Strengths and limitations

Several limitations are inherent in the study design. As with all systematic reviews, the present study is subject to publication bias. The number of studies, the heterogeneity of the study procedures, fusion criteria, and lack of studies directly comparing interbody materials, limited our attempts to perform a risk-of-bias analysis or meta-analysis. The generalizability of our findings is limited by the inclusion and exclusion criteria that was applied. In many countries, ACDF is performed without anterior plating or with cages without integrated instrumentation. In this study, we did not include such studies to remove the confounding effects of anterior plating and/or integrated instrumentation. In doing so, we may have missed differences between graft materials which may be apparent when studied in the setting of entirely stand-alone grafts. Lack of level 1 evidence comparing allograft vs PEEK vs titanium grafts limits the strength of the study conclusions. Additional high-quality evidence, in the form of prospective clinical trials with standardized fusion criteria, is needed. A significant strength of this systematic review was the reduction of heterogeneity in radiographic fusion assessment via the use of a prospectively determined fusion criteria ranking system. An additional strength is the comprehensive literature search and adherence to the PRISMA-guidelines.

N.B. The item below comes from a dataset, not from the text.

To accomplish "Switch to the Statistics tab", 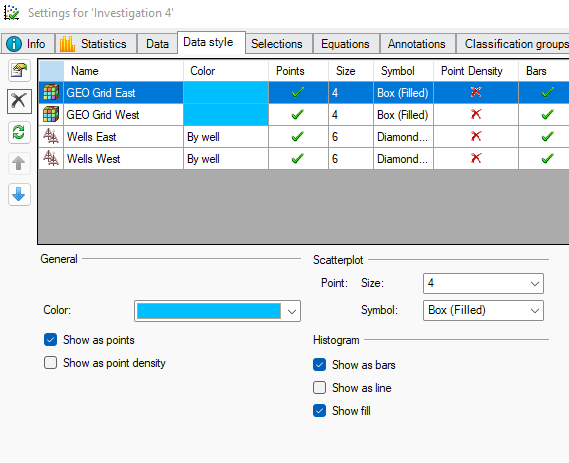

This study focused on rate of fusion as the primary endpoint, however fusion rate is not the only goal of surgery. Depending on the indication, other important surgical goals include deformity correction and relief of neural element compression. As a result, it is possible that while fusion rate is similar across cage/graft types, certain cages may offer profound advantages in distinct situations. For example, synthetic cages may offer a superior result in the correction of severe deformity. Endpoints such as these could not be assessed in the present study but will be the subject of future studies.

Conclusion

Fusion rates after one or two level ACDF for degenerative cervical indications, are similar among titanium, PEEK, or structural allograft. High quality prospective randomized control trials comparing the interbody grafts is lacking in the peer reviewed literature. Additionally, the radiographic definition of fusion is highly variable. Studies using poorly validated or undescribed fusion metrics do not allow for comparison of fusion rates. After attempting to control for heterogeneity by stratifying studies by strength of fusion criteria and analyzing the best studies, we found no significant difference in fusion rate. Future high-quality studies using standardized and reliable fusion criteria are needed before clinical decisions based on fusion comparisons can be made. Future studies to assess surgical efficacy with regard to non-fusion endpoints (i.e. deformity correction) are needed and under way.

Declaration of competing interest

The authors declare no relevant conflicts of interest or financial relationships affecting the impartiality of this work. In the interest of full disclosure of all financial relationships, the following authors disclose financial relationships: Dr. Roger Hartl - Consulting: DePuy Synthes, Brainlab, Ulrich, Royalties: Zimmer Biomet, Other: RealSpine (Investor). Dr. Dan Riew discloses royalties from Biomet, consulting fees from Nuvasive and Happe Spine, and stock interests in the following companies: axiomed, expanding orthopedics, spineology, spinal kinetics, amedica, vertiflex, benvenue, and paradigm spine. All other authors: none.